Since the Mon People are of an Indian ethnicity, they brought their cultural foundations from India. The language of the Dvaravati inscriptions, who are left in the remaining buildings, is Sanskrit and Pali. The Dvaravati Culture was following a Buddhist doctrine, although some Hindu influences were included. Buddhism came, of course, from India to Southeast Asia, and all the arts and architecture of the time had Indian roots. In the Dvaravati towns were also coins minted, a technique which also came from India to here. The concepts of the state and the political organization were certainly also of Indian origin; there is little doubt that we have it to do here with another Oriental despotism.

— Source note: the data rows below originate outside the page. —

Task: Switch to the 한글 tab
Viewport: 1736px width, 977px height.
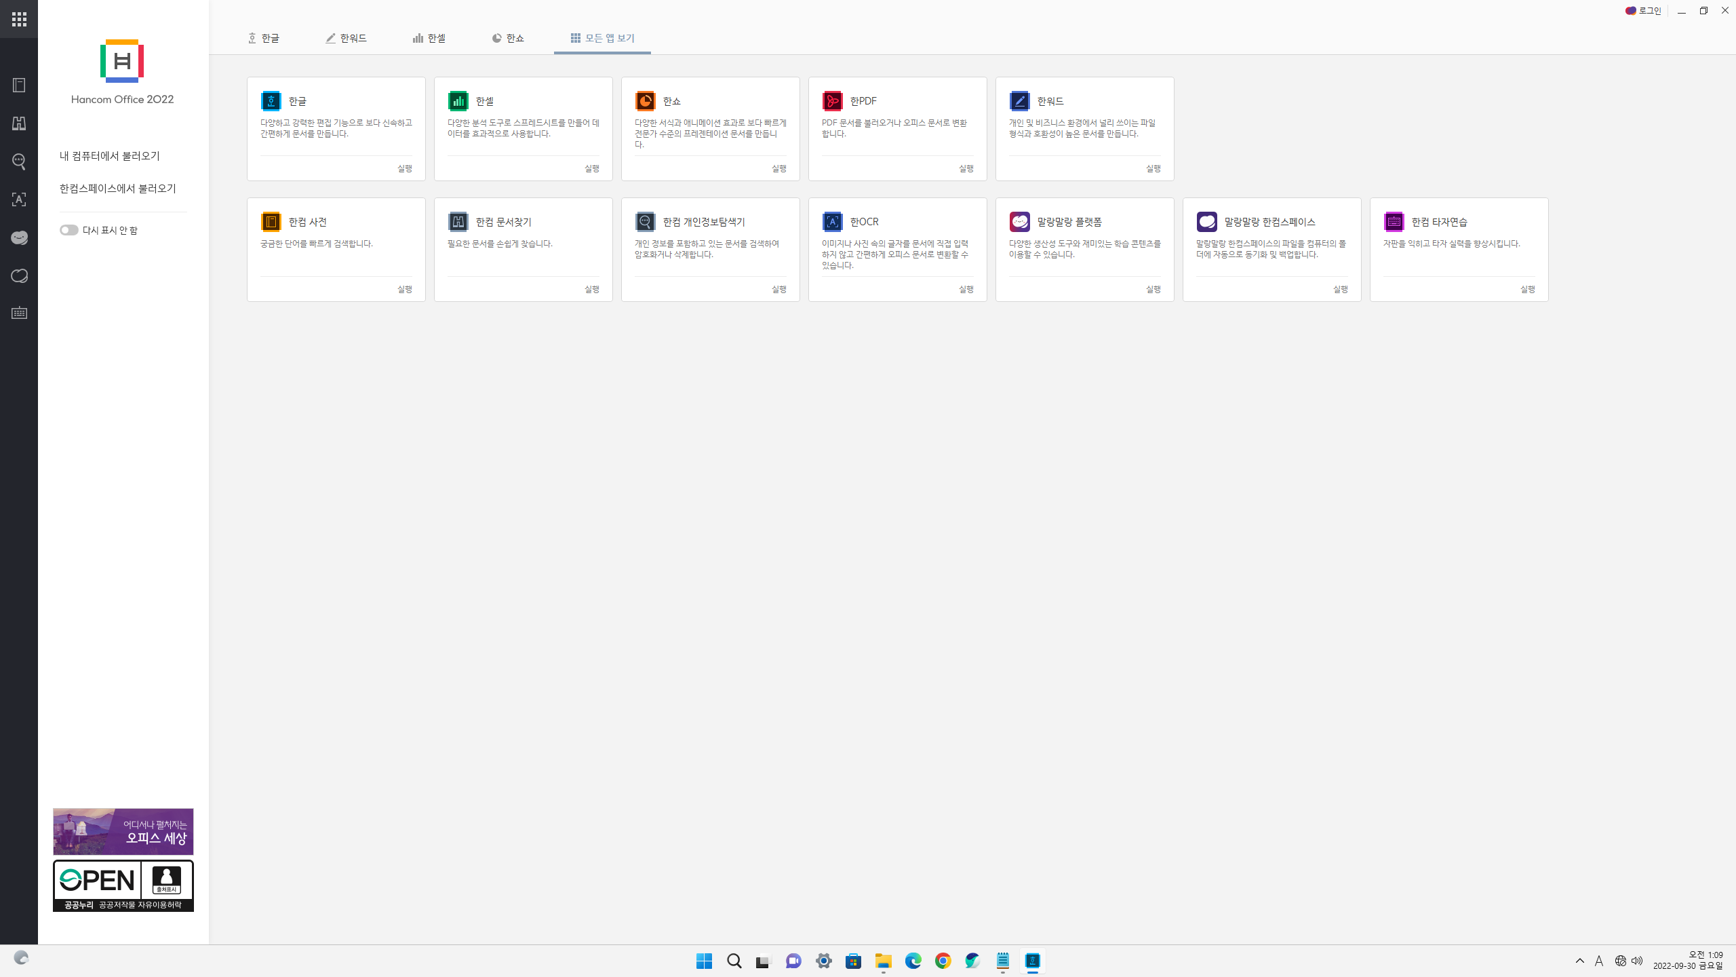Action: [264, 38]
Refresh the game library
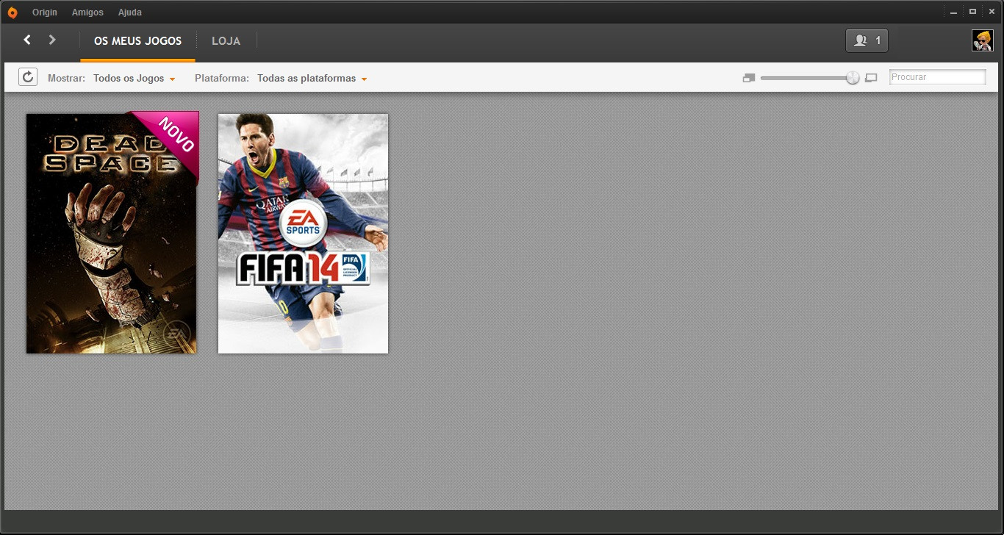Screen dimensions: 1004x535 point(28,77)
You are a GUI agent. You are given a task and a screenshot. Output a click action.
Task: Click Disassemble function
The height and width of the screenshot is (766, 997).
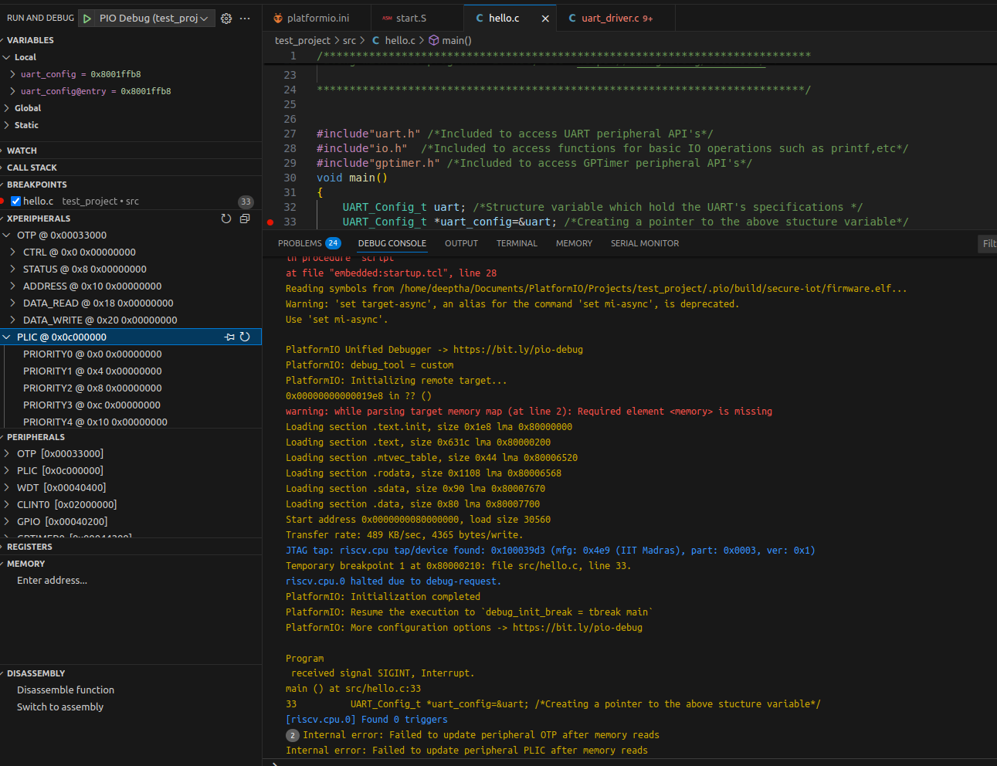click(x=66, y=690)
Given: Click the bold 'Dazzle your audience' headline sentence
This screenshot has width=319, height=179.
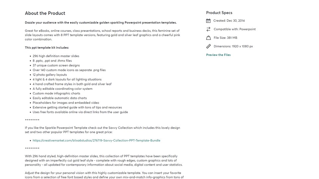Looking at the screenshot, I should pyautogui.click(x=101, y=23).
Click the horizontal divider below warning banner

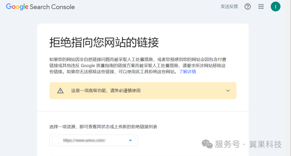tap(143, 111)

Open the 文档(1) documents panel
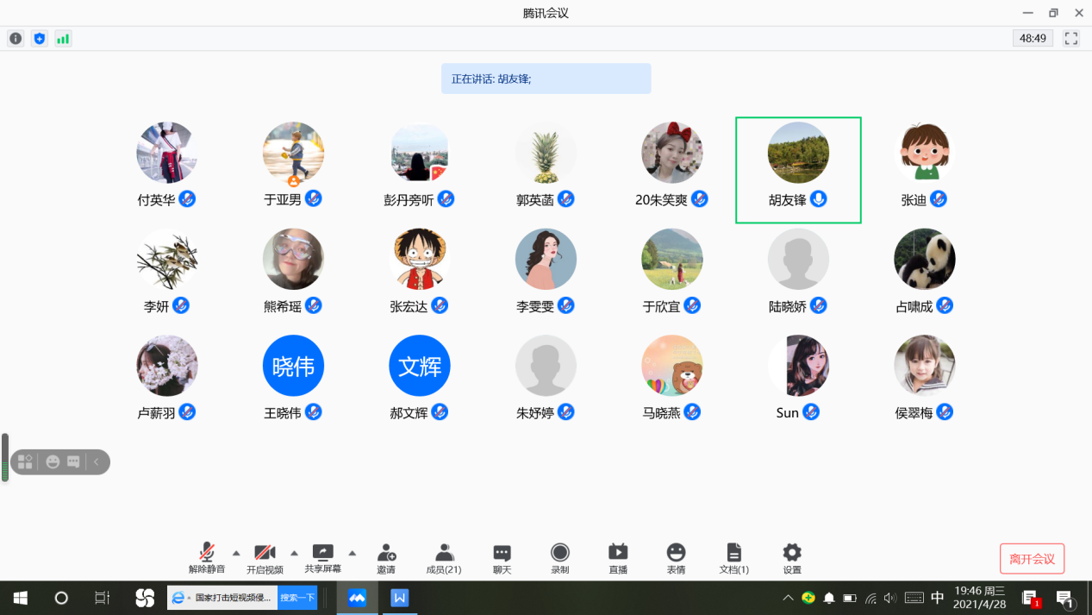pos(733,558)

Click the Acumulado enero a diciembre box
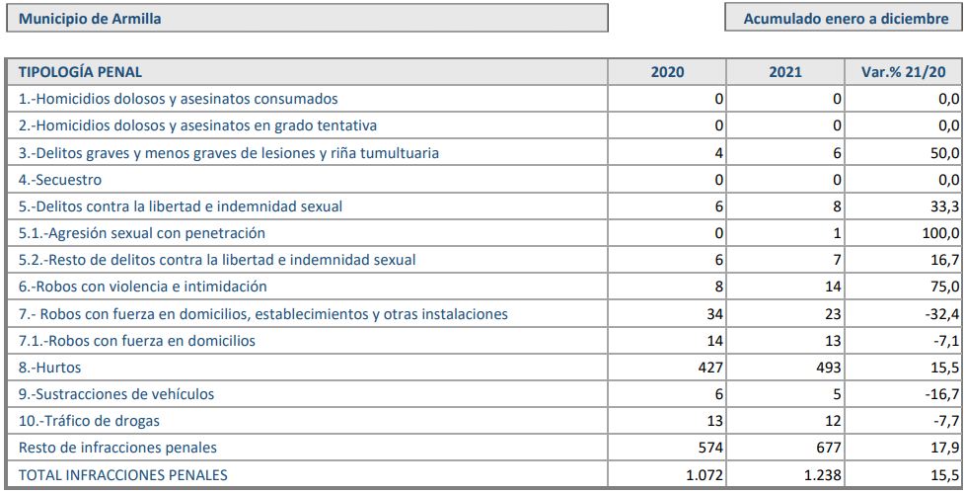[x=845, y=19]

The Dvaravati Culture played an early key role in the introduction of Buddhism and Buddhist arts into Southeast Asia. Dvaravati art has it's very own style on one hand and is clearly distinguishable from Khmer art or that of the Srivijaya empire on Sumatra; on the other hand it is close to the art and culture of contemporary Thailand as garudas, nagas, Buddhas and other religious items were displayed in the temples as they are still today. The prefered material for sculptures was only seldom the sandstone the medieval Khmer used, but mostly a certain, hard limestone, a compressed chalk which is to find in the quarries east of Lopburi and southwest of Ratchaburi. The stonemasons carved excellent works out of that material, while they worked rarely with bronze, and their bronze castings were usually of a lower quality. Seems, they didn't have good access on bronze (respectively copper and tin) as a raw material.
The 'thammasat', on which the ideal moral and social concept of the just ruler is based, was a Dvaravati derivation of an older Indian concept. It was, by the way, still the basic concept of the absolute monarchy of the Siamese kings of Ayutthaya, adapted from Brahmanist influences from Angkor. Moreover, it still plays a role in the legitimation pattern of the Thai monarchy.
Generally we know very little about the Dvaravati Culture. As it is with other earlier Southeast Asian civilizations, there are no written sources left exept stone carvings in temple sites or on tablets. All what was written on palm leaves, the 'paper' of the time, has been rotten away in the humid, tropical monsoon climate, or has been destroyed in war times. However, as well as it is at the examples of Funan and Angkor, there is a bit of a written record on Dvaravati, documented by ancient Chinese visitors.
The Dvaravati Culture in central Thailand and on the Khorat Plateau became eventually victim to the Khmer empire of Angkor. Central Thailand was conquered by the Khmer in the first half of the 12th century, under king Suryavarman II, the pompous godking who ordered the construction of Angkor Wat as his personal graveyard. That set an end to the Dvaravati in Nakhon Pathom, U Thong and Lopburi. The northern 'branch' of Dvaravati at Hariphunchai lasted until the late 13th century, when it was incorporated into the Tai kingdom of Lanna.